Data records:
--

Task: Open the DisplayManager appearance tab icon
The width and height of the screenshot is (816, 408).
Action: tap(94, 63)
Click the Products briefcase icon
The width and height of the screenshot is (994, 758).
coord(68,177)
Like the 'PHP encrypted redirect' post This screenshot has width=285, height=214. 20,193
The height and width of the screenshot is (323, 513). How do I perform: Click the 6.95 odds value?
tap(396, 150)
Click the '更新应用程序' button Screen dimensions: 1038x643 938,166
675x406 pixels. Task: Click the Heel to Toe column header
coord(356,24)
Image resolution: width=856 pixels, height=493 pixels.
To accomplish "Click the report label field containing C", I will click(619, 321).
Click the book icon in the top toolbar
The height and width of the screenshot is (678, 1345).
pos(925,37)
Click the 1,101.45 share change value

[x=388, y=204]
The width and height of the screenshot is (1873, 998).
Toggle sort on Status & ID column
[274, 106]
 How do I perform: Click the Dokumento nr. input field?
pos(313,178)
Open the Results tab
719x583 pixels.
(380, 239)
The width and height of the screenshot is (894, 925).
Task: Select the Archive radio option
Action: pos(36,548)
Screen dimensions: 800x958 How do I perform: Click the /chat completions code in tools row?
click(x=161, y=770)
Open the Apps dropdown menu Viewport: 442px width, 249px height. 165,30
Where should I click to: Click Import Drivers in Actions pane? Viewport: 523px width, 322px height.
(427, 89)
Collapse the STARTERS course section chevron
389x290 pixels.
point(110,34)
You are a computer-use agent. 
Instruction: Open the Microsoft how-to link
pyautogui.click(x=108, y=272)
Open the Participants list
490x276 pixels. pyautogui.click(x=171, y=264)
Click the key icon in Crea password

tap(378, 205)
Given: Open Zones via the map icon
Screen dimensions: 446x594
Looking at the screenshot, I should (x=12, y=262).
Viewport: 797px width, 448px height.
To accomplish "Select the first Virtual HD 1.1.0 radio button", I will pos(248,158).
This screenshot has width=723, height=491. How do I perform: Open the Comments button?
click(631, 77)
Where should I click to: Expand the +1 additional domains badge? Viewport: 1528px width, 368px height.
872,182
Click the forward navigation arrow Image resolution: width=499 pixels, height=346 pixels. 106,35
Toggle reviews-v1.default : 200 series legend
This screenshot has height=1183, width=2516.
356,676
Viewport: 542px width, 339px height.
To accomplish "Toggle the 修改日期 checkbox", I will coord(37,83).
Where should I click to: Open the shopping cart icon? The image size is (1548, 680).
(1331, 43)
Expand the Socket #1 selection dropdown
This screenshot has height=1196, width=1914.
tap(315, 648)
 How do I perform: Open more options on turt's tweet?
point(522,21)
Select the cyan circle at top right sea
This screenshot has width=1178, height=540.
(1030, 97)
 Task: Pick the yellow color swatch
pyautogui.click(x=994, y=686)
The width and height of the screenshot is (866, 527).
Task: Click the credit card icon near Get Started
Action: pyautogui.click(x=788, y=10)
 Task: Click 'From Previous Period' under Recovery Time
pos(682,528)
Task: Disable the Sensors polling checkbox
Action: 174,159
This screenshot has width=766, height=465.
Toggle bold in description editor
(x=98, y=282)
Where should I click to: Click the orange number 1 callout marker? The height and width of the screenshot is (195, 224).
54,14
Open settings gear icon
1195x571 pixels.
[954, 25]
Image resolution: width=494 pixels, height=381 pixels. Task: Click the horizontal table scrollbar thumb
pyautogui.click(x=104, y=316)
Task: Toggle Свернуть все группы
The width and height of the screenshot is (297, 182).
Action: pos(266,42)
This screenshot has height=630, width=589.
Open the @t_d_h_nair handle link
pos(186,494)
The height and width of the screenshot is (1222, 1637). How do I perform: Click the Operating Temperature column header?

--

### REQUIRED TASK
Reproduce all of the entries above, swapping "Participants" for "Attendees" and leaving everything else unchanged.

### WRITTEN RESPONSE
Task: Open the DisplayManager appearance tab icon
The width and height of the screenshot is (816, 408).
Action: tap(94, 63)
Click the Products briefcase icon
The width and height of the screenshot is (994, 758).
coord(68,177)
Like the 'PHP encrypted redirect' post This screenshot has width=285, height=214. 20,193
The height and width of the screenshot is (323, 513). How do I perform: Click the 6.95 odds value?
tap(396, 150)
Click the '更新应用程序' button Screen dimensions: 1038x643 938,166
675x406 pixels. Task: Click the Heel to Toe column header
coord(356,24)
Image resolution: width=856 pixels, height=493 pixels.
To accomplish "Click the report label field containing C", I will click(619, 321).
Click the book icon in the top toolbar
The height and width of the screenshot is (678, 1345).
pos(925,37)
Click the 1,101.45 share change value

[x=388, y=204]
The width and height of the screenshot is (1873, 998).
Toggle sort on Status & ID column
[274, 106]
 How do I perform: Click the Dokumento nr. input field?
pos(313,178)
Open the Results tab
719x583 pixels.
(380, 239)
The width and height of the screenshot is (894, 925).
Task: Select the Archive radio option
Action: pos(36,548)
Screen dimensions: 800x958 How do I perform: Click the /chat completions code in tools row?
click(x=161, y=770)
Open the Apps dropdown menu Viewport: 442px width, 249px height. 165,30
Where should I click to: Click Import Drivers in Actions pane? Viewport: 523px width, 322px height.
(427, 89)
Collapse the STARTERS course section chevron
389x290 pixels.
point(110,34)
You are a computer-use agent. 
Instruction: Open the Microsoft how-to link
pyautogui.click(x=108, y=272)
Open the Attendees list
490x276 pixels. pyautogui.click(x=171, y=264)
Click the key icon in Crea password

tap(378, 205)
Given: Open Zones via the map icon
Screen dimensions: 446x594
Looking at the screenshot, I should (x=12, y=262).
Viewport: 797px width, 448px height.
To accomplish "Select the first Virtual HD 1.1.0 radio button", I will pos(248,158).
This screenshot has width=723, height=491. How do I perform: Open the Comments button?
click(631, 77)
Where should I click to: Expand the +1 additional domains badge? Viewport: 1528px width, 368px height.
872,182
Click the forward navigation arrow Image resolution: width=499 pixels, height=346 pixels. 106,35
Toggle reviews-v1.default : 200 series legend
This screenshot has height=1183, width=2516.
356,676
Viewport: 542px width, 339px height.
To accomplish "Toggle the 修改日期 checkbox", I will coord(37,83).
Where should I click to: Open the shopping cart icon? The image size is (1548, 680).
(1331, 43)
Expand the Socket #1 selection dropdown
This screenshot has height=1196, width=1914.
tap(315, 648)
 How do I perform: Open more options on turt's tweet?
point(522,21)
Select the cyan circle at top right sea
This screenshot has width=1178, height=540.
(1030, 97)
 Task: Pick the yellow color swatch
pyautogui.click(x=994, y=686)
The width and height of the screenshot is (866, 527).
Task: Click the credit card icon near Get Started
Action: pyautogui.click(x=788, y=10)
 Task: Click 'From Previous Period' under Recovery Time
pos(682,528)
Task: Disable the Sensors polling checkbox
Action: 174,159
This screenshot has width=766, height=465.
Toggle bold in description editor
(x=98, y=282)
Where should I click to: Click the orange number 1 callout marker? The height and width of the screenshot is (195, 224).
54,14
Open settings gear icon
1195x571 pixels.
[954, 25]
Image resolution: width=494 pixels, height=381 pixels. Task: Click the horizontal table scrollbar thumb
pyautogui.click(x=104, y=316)
Task: Toggle Свернуть все группы
The width and height of the screenshot is (297, 182).
Action: pos(266,42)
This screenshot has height=630, width=589.
Open the @t_d_h_nair handle link
pos(186,494)
The height and width of the screenshot is (1222, 1637). How do I perform: Click the Operating Temperature column header?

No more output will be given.